ICF Walls

Insulated concrete forms are hollow, block like structures that stack together like concrete block and are then filled with concrete.  These forms are then left in place to function as insulation for the wall, resulting in a wall that is better insulating while also using less concrete than a standard poured concrete wall.1

 Most ICFs are composed of virgin polystyrene, but there have been a variety of products on the market using ground up recycled polystyrene in a Portland cement matrix ("composite ICF"); unfortunately products seem to come and go as these composite ICFs are used more in residential building, and the largest market for ICFs overall is in commercial building.  There is also at least two products (Faswall  and Durisol) that use wood chips instead of polystyrene.

Rebar (as needed) is installed both vertically and horizontally thru the blocks as they are assembled.  The blocks themselves are glued together, for example with spray foam.  When the wall height is reached the concrete is typically poured with a boom pump truck.  If you use one of the composite ICF types (ie wood chips or recycled styrofoam), you can stucco right over the blocks. Needless to say there is a learning curve, and the biggest risk is blowouts when the concrete cores are poured.

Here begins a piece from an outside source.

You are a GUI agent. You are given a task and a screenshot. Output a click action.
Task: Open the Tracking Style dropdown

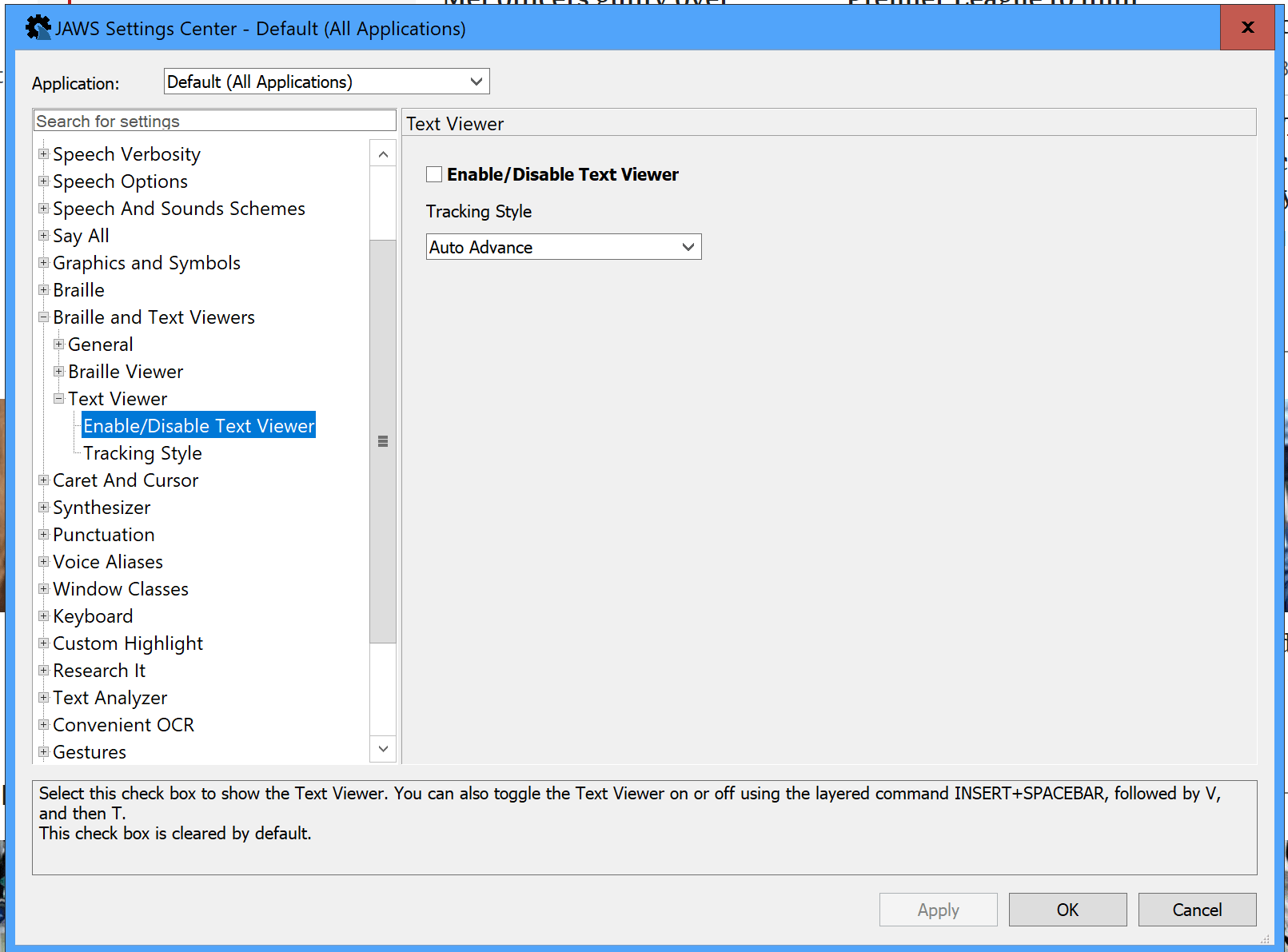687,246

 Since concrete has little insulating value, the insulating value of the finished wall is due to the ICF itself.  A typical wall is at least 50% concrete, so the R-value of the wall is much less than other system which consist of a higher percentage of insulation for the equivalent thickness.  The ICF industry has made various claims about high effective R-values, but as with any effective R-value due to mass, it doesn't work in most climates.  ICF walls do have thermal mass, but it's not really in the right place (fully inside), but is thermally halfway between inside and outside.  It will probably still function, but with less effect since its insulated from the inside, plus only half of the wall's insulation is on the outside, so whatever heat it hold will be lost faster than with conventional thermal mass.  In order to get a true high R-value wall, you will need to add extra insulation, which is typically also foam.

Although it is possible to use ICFs for all a buildings walls, it generally only makes sense to use them below ground in the case where the space needs to be insulated since no other wall system works below ground.  Exceptions to this would be areas that have an exceptionally high wind load, and areas where wood is not generally available, or someone who just wanted to avoid using wood.   The typical use of ICFs would be in heated basements and daylight basements.

ICFs are often considers a "green" building material, but since both concrete and polystyrene come with a significant environmental burden, this is not an easy argument to make, other than as a direct replacement for solid concrete walls.

One of the main limitation of ICFs in the residential market has been cost--often quite a bit more than the standard solid foundation, but potentially competitive with an insulated one.  Prices change often, so the only real way to find out is to price them.

Summary:   There is a learning curve to installing these, with some systems being a bit harder than others, but in theory at least, insulated basements can be built for less with ICFs.  For above grade walls, other wall systems generally perform better, and with less environmental concerns.  For below grade or anywhere you need concrete anyhow and will insulate it,


Notes

1: The implication is that typical walls use more concrete than necessary, since the ICF add little strength, but I've never seen this topic discussed. It makes me think most residential concrete walls are overkill.  The issue presumably is not the strength of the concrete, but the need to spread the load over a lot of soil, and avoiding the concrete cracking too much if its too thin.